*** EXTRACT TO READ

# Having "the talk"



## Sufficiently Breathless (May 18, 2009)

I need to have the talk with my H. About how neither of us are happy, and I don't see a way around this without seperating at least.. yadda yadda yadda... basically about me moving out.

It really shouldn't come as a big shock to him, as we have had this discussion about him dropping his porn addiction or I would leave prior to this... 

I want him to remain civil and calm throughout this conversation. I do not want old things brought up. I want to let him know that I will be here for him to support him if he wants counseling or whatever he needs to get through his addiction, if he chooses to quit. I want him to know that I will not keep his children away from him. And I also want him to understand that there is no chance of us ever being together.. too much damage has been done for me to get past it. 

I went and discussed my options with an attorney. And basically it boils down to.. I want a quick easy smooth divorce. I want to be able to get my own apartment not far from where we are now, so that my kids can still attend their same schools, and they can still see their father without much hassle and as much as he or they want. 

My kids will be leaving tomorrow to spend some time with their grandparents for the weekend. So i figure this will be a good time to get the ball rolling.

******
*** SUPPLIED ENTRIES

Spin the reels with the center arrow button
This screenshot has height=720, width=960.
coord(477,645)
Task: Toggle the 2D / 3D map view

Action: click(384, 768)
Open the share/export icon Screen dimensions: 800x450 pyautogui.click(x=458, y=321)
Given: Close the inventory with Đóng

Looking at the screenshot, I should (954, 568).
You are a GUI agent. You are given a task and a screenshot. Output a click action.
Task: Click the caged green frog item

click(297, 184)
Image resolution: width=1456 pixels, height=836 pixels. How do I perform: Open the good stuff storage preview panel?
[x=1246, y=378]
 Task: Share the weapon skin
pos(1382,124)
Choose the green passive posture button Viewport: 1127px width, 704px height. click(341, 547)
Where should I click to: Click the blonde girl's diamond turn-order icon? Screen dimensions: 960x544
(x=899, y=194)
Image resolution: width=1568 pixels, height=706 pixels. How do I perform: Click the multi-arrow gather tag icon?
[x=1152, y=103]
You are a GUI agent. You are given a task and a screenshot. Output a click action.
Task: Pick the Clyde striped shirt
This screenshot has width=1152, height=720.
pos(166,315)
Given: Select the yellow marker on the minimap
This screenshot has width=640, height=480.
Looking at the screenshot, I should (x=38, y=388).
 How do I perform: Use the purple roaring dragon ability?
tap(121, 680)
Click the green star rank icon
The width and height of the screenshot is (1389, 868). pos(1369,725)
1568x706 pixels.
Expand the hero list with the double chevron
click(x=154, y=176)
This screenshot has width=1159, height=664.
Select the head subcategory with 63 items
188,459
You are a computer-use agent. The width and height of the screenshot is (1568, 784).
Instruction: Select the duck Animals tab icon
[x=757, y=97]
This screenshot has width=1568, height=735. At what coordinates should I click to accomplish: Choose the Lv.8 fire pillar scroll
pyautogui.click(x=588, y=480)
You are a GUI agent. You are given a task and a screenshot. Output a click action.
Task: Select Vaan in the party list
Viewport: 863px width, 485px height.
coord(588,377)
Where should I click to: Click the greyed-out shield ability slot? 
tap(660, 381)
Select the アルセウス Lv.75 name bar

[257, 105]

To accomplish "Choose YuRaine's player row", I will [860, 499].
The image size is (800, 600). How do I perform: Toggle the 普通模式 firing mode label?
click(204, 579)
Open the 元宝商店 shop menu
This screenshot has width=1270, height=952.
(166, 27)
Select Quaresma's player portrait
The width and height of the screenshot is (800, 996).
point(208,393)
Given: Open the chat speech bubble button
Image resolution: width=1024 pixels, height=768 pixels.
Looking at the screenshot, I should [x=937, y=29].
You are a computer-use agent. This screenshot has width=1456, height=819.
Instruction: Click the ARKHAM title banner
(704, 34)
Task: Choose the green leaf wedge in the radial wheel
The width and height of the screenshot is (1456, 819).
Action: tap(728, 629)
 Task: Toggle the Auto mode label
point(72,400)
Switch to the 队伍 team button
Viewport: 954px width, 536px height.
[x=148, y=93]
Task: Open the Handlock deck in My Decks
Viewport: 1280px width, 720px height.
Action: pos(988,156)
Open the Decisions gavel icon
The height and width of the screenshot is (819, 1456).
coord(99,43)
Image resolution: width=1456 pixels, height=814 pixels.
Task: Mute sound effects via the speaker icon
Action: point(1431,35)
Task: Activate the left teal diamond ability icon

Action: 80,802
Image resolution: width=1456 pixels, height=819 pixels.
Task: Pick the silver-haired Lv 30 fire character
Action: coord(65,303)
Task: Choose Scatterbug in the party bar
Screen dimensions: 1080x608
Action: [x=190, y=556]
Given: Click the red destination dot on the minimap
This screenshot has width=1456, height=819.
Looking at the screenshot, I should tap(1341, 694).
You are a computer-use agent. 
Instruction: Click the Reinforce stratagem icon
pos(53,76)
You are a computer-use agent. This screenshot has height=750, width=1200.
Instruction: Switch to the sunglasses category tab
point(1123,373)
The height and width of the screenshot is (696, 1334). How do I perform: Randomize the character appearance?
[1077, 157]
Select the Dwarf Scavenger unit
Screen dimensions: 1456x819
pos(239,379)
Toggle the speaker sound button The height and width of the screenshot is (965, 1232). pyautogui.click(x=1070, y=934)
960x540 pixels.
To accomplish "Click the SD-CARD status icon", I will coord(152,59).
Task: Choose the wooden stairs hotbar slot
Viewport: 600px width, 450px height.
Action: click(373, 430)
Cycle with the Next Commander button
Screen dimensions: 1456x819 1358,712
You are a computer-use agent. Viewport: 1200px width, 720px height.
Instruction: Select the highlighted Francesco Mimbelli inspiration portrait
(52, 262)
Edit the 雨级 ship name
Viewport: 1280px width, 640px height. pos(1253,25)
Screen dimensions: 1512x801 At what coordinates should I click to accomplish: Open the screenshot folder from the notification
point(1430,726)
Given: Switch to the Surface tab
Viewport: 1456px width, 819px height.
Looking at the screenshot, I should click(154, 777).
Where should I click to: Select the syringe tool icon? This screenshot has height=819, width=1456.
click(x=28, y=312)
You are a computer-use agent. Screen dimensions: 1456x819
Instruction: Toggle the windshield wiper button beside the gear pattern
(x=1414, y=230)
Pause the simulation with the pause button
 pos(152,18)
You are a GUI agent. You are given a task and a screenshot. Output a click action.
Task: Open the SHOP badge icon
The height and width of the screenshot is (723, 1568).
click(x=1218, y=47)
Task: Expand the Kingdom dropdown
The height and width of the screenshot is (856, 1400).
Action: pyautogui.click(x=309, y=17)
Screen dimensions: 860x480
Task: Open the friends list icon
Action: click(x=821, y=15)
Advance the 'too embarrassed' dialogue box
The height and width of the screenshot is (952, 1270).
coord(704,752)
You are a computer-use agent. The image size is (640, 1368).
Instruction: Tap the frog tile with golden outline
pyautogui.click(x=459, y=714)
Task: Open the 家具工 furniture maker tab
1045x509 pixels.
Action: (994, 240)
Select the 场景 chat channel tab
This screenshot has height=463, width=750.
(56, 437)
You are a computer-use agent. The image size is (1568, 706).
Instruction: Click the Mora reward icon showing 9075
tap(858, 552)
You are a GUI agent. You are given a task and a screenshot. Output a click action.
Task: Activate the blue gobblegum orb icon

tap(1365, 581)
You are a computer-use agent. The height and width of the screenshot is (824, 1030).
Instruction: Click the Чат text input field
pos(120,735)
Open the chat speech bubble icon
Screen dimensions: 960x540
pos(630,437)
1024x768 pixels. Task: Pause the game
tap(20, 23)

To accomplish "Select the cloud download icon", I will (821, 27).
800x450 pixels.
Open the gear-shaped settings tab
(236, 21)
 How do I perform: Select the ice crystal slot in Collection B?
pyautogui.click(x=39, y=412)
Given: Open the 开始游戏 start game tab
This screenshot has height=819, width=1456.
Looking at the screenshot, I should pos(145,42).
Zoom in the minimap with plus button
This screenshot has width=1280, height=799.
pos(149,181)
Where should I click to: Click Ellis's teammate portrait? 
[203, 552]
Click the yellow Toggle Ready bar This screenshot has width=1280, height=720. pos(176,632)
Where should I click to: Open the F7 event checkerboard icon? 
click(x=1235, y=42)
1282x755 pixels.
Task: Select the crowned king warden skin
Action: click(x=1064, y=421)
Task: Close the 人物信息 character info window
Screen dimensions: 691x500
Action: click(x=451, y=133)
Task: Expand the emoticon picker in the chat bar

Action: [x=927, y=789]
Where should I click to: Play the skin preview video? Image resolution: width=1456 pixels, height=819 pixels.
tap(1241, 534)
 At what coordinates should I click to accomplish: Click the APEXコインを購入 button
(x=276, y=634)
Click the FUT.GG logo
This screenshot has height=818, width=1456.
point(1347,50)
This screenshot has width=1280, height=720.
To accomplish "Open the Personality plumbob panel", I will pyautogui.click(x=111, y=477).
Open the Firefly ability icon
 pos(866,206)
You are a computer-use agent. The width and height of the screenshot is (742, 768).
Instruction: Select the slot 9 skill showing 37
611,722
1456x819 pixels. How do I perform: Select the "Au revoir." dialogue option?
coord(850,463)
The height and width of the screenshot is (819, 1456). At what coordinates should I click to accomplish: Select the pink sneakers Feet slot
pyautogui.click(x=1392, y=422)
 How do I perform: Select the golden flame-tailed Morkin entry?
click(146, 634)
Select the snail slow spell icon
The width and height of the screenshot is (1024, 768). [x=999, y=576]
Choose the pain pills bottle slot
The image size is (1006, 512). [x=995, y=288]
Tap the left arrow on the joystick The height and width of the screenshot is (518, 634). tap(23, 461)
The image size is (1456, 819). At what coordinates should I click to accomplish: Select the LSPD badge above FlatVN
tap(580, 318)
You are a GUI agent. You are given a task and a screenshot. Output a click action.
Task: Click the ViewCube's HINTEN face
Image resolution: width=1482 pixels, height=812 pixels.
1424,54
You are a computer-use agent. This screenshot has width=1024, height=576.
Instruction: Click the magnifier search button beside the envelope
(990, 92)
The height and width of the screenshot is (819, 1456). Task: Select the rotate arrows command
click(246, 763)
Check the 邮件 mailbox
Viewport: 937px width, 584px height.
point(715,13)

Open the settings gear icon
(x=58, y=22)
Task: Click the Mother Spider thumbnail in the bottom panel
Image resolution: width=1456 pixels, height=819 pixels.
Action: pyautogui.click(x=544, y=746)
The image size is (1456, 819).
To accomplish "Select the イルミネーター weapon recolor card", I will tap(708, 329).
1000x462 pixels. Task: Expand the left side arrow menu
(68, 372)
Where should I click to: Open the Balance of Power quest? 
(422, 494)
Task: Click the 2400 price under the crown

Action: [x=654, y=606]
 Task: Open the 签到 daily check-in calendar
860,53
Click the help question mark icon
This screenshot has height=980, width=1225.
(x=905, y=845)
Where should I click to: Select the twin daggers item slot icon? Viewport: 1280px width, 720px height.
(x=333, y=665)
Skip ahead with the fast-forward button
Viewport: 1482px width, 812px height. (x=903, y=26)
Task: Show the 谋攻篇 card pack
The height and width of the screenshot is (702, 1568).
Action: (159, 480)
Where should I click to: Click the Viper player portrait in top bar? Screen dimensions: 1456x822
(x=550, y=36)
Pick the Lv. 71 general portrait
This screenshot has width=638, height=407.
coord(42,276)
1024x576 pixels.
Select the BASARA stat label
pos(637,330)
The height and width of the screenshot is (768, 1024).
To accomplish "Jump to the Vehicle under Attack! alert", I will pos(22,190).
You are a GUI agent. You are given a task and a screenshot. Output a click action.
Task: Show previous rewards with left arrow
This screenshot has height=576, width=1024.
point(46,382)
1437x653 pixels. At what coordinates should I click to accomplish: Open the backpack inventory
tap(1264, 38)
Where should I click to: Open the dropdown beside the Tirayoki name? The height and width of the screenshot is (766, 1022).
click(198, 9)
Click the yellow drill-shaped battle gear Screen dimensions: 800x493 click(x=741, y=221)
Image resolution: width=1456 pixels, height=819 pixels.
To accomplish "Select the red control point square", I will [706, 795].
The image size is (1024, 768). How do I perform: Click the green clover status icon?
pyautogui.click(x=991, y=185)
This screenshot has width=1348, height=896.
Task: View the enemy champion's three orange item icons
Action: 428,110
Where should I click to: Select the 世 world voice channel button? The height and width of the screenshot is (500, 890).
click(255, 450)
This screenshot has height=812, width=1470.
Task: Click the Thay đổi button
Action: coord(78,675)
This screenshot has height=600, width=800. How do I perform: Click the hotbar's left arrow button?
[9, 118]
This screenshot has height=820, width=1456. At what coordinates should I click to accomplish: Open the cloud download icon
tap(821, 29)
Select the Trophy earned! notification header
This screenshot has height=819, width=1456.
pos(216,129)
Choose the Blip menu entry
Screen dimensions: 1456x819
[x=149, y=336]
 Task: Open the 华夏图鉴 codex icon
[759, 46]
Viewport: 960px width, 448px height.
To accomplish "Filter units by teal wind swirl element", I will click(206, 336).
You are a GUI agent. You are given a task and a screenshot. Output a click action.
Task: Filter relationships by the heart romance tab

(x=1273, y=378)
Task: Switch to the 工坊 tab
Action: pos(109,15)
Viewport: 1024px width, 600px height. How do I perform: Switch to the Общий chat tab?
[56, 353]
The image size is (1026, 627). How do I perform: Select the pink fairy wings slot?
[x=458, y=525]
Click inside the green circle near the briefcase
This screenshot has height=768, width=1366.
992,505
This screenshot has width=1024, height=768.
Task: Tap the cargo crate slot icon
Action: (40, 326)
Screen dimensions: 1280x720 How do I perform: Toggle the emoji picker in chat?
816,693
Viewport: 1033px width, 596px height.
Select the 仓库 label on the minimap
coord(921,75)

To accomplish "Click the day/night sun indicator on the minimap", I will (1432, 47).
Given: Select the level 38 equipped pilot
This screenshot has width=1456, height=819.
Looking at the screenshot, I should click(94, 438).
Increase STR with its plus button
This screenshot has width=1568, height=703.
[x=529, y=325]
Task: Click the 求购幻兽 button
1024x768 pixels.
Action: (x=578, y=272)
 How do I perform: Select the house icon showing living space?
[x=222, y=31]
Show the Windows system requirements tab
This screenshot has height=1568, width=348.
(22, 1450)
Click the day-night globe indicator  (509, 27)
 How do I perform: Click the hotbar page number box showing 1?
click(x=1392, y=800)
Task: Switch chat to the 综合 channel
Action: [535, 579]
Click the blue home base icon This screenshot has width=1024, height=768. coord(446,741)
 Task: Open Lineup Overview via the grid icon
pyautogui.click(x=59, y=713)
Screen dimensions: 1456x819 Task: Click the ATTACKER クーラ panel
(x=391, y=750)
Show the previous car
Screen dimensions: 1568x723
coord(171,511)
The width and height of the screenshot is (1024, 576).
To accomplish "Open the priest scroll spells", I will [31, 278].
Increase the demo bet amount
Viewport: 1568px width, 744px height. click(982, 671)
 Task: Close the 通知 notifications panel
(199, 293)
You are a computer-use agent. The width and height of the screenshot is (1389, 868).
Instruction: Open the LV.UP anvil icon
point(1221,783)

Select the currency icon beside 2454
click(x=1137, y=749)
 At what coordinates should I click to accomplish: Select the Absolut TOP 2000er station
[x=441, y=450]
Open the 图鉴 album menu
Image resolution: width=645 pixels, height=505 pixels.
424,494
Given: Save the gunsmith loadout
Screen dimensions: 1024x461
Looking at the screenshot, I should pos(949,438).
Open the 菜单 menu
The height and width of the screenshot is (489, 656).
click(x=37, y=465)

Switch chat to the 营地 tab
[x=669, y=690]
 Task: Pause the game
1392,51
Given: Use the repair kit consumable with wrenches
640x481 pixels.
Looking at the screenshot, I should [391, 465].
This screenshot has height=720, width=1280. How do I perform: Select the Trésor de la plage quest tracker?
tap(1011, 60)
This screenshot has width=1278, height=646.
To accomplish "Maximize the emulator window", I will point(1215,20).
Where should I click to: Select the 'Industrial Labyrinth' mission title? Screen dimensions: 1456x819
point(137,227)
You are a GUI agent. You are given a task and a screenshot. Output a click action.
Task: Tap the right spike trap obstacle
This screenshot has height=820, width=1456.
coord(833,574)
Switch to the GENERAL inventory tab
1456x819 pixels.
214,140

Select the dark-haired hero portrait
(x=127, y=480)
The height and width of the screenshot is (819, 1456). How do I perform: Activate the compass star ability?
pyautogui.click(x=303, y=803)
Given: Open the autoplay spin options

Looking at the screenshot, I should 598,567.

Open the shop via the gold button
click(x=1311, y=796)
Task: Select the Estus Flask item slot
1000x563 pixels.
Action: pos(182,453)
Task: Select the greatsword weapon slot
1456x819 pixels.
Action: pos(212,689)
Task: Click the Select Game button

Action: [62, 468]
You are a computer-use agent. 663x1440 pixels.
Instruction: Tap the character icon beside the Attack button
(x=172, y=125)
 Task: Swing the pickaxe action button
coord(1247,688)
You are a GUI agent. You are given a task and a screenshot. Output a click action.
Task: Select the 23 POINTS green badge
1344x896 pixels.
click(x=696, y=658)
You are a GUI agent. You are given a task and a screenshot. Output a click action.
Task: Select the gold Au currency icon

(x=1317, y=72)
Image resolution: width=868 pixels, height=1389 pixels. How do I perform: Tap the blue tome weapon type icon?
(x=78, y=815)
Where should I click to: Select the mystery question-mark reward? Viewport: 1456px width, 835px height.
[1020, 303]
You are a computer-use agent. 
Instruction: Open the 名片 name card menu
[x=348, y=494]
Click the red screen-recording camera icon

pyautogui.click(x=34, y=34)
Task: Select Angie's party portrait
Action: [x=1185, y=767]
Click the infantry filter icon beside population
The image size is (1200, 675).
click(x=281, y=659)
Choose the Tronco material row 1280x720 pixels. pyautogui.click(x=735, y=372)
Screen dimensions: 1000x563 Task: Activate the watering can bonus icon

******

• _SHORT PROBLEM 1_
Duplicate the passage of the forum post about having the talk, from "I went and discussed" to "the ball rolling.".
• _SHORT PROBLEM 2_
Set down the lines of the records from the first line to the line with "(x=899, y=194)", including both.

• _EXERCISE ANSWER 1_
I went and discussed my options with an attorney. And basically it boils down to.. I want a quick easy smooth divorce. I want to be able to get my own apartment not far from where we are now, so that my kids can still attend their same schools, and they can still see their father without much hassle and as much as he or they want. 

My kids will be leaving tomorrow to spend some time with their grandparents for the weekend. So i figure this will be a good time to get the ball rolling.

• _EXERCISE ANSWER 2_
Spin the reels with the center arrow button
This screenshot has height=720, width=960.
coord(477,645)
Task: Toggle the 2D / 3D map view

Action: click(384, 768)
Open the share/export icon Screen dimensions: 800x450 pyautogui.click(x=458, y=321)
Given: Close the inventory with Đóng

Looking at the screenshot, I should (954, 568).
You are a GUI agent. You are given a task and a screenshot. Output a click action.
Task: Click the caged green frog item

click(297, 184)
Image resolution: width=1456 pixels, height=836 pixels. How do I perform: Open the good stuff storage preview panel?
[x=1246, y=378]
 Task: Share the weapon skin
pos(1382,124)
Choose the green passive posture button Viewport: 1127px width, 704px height. click(341, 547)
Where should I click to: Click the blonde girl's diamond turn-order icon? Screen dimensions: 960x544
(x=899, y=194)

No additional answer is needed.